- [WHAT THE EXERCISE ASKS] Beginning at the line that mentions "Terms Of Use (249, 2473)", retype the rest of the records below exactly. Pictures are not part of the copy.
....
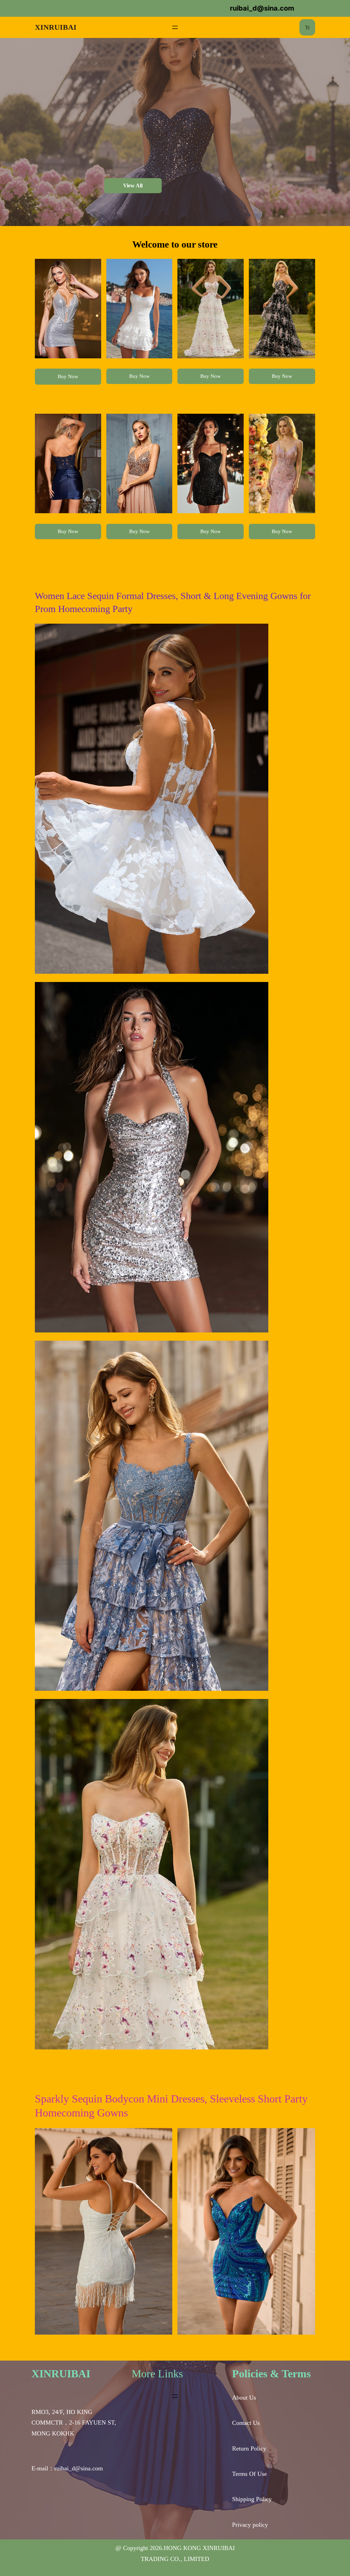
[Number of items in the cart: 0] (307, 27)
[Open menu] (175, 27)
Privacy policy (250, 2524)
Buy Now (68, 376)
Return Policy (249, 2448)
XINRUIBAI (56, 27)
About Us (244, 2397)
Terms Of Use (249, 2473)
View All (133, 185)
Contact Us (246, 2422)
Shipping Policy (252, 2499)
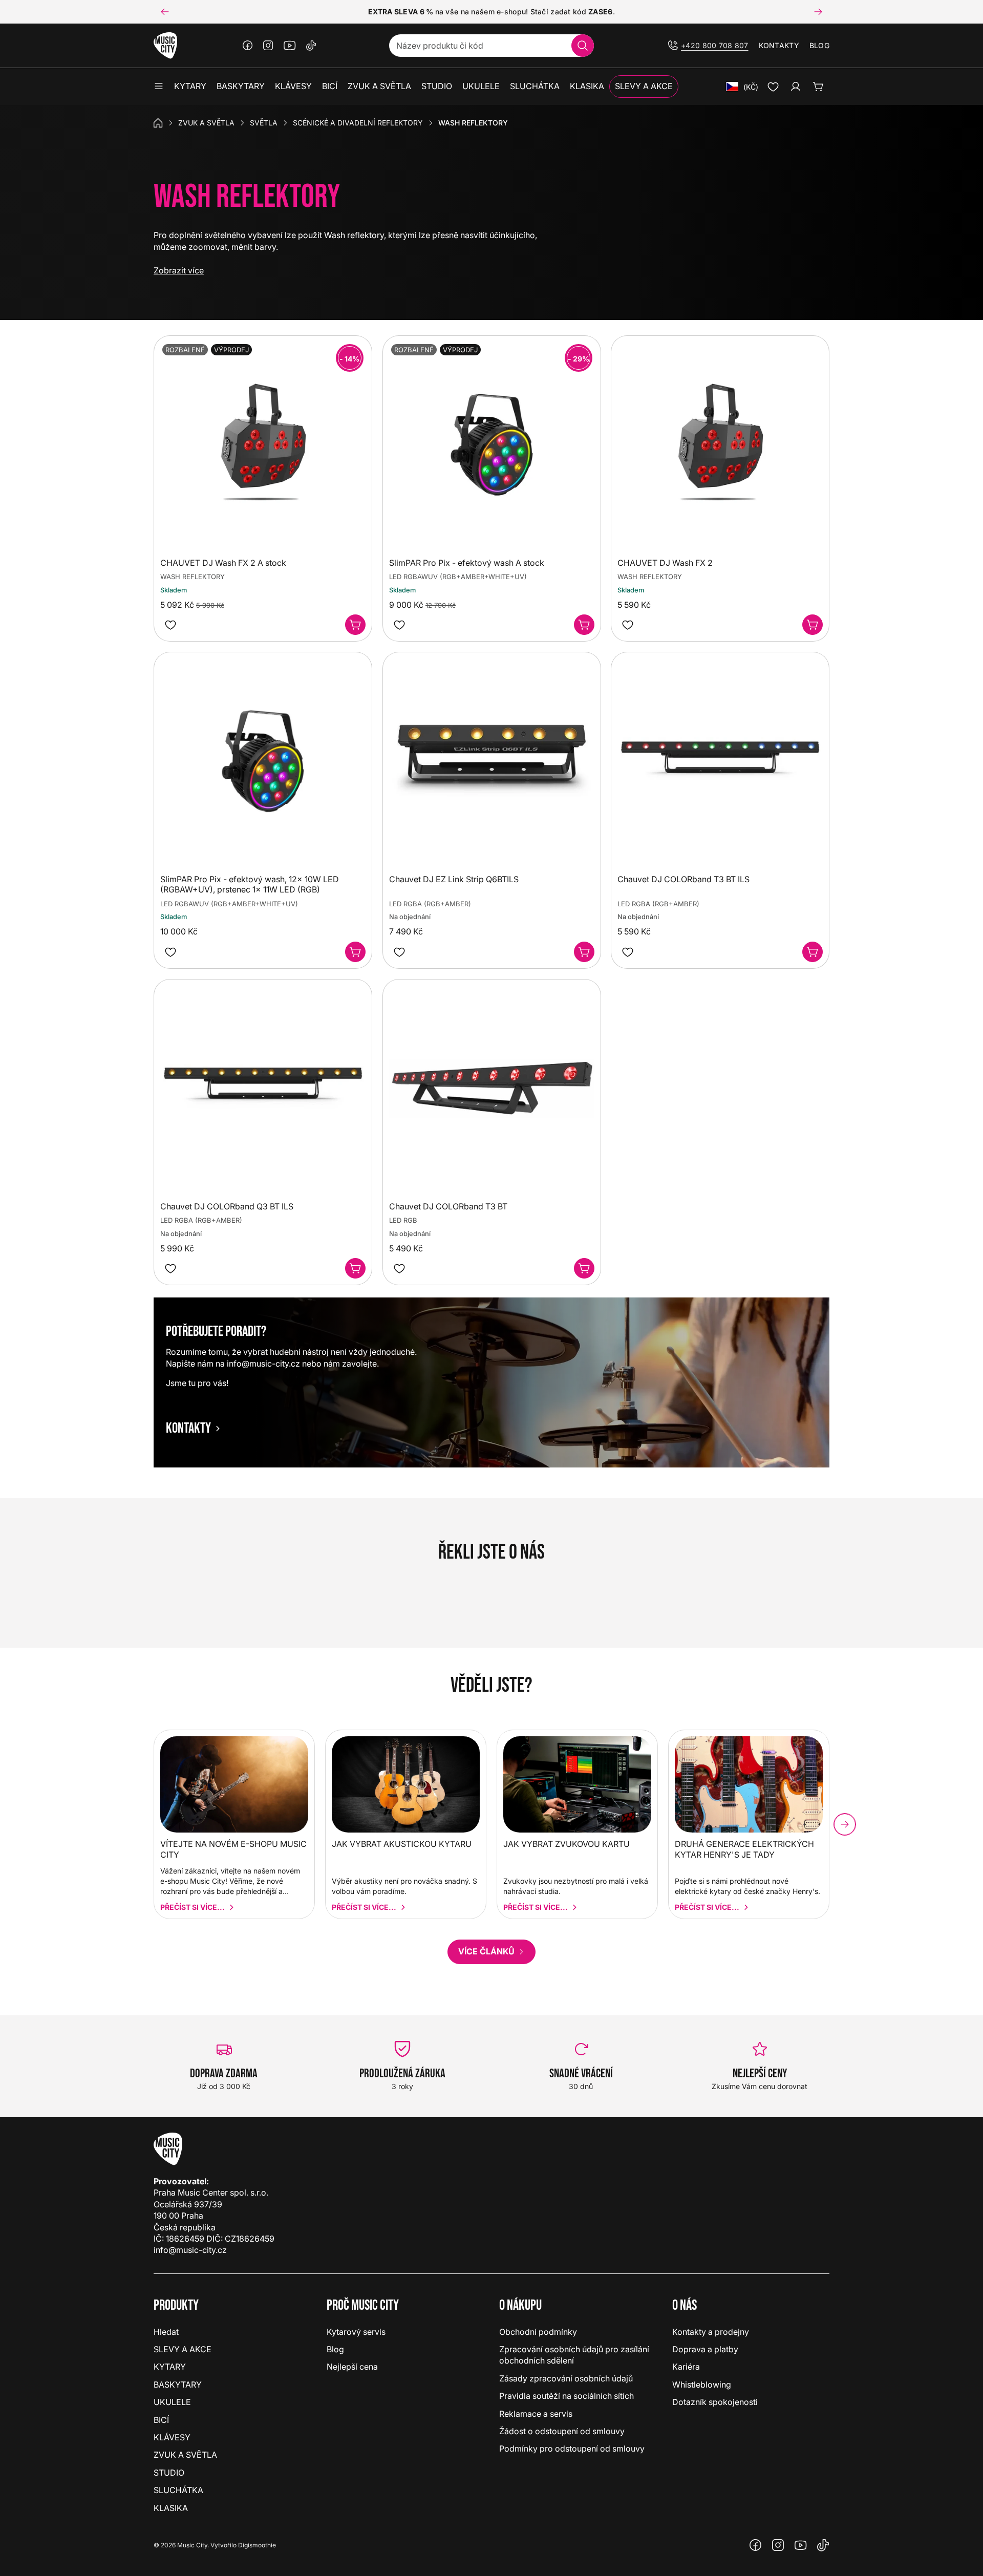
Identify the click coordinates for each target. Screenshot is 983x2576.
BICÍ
....
- [FINAL ANSWER]
Terms Of Use (249, 2473)
View All (133, 185)
Contact Us (246, 2422)
Shipping Policy (252, 2499)
Identify the click coordinates for each target. Screenshot is 983x2576.
BICÍ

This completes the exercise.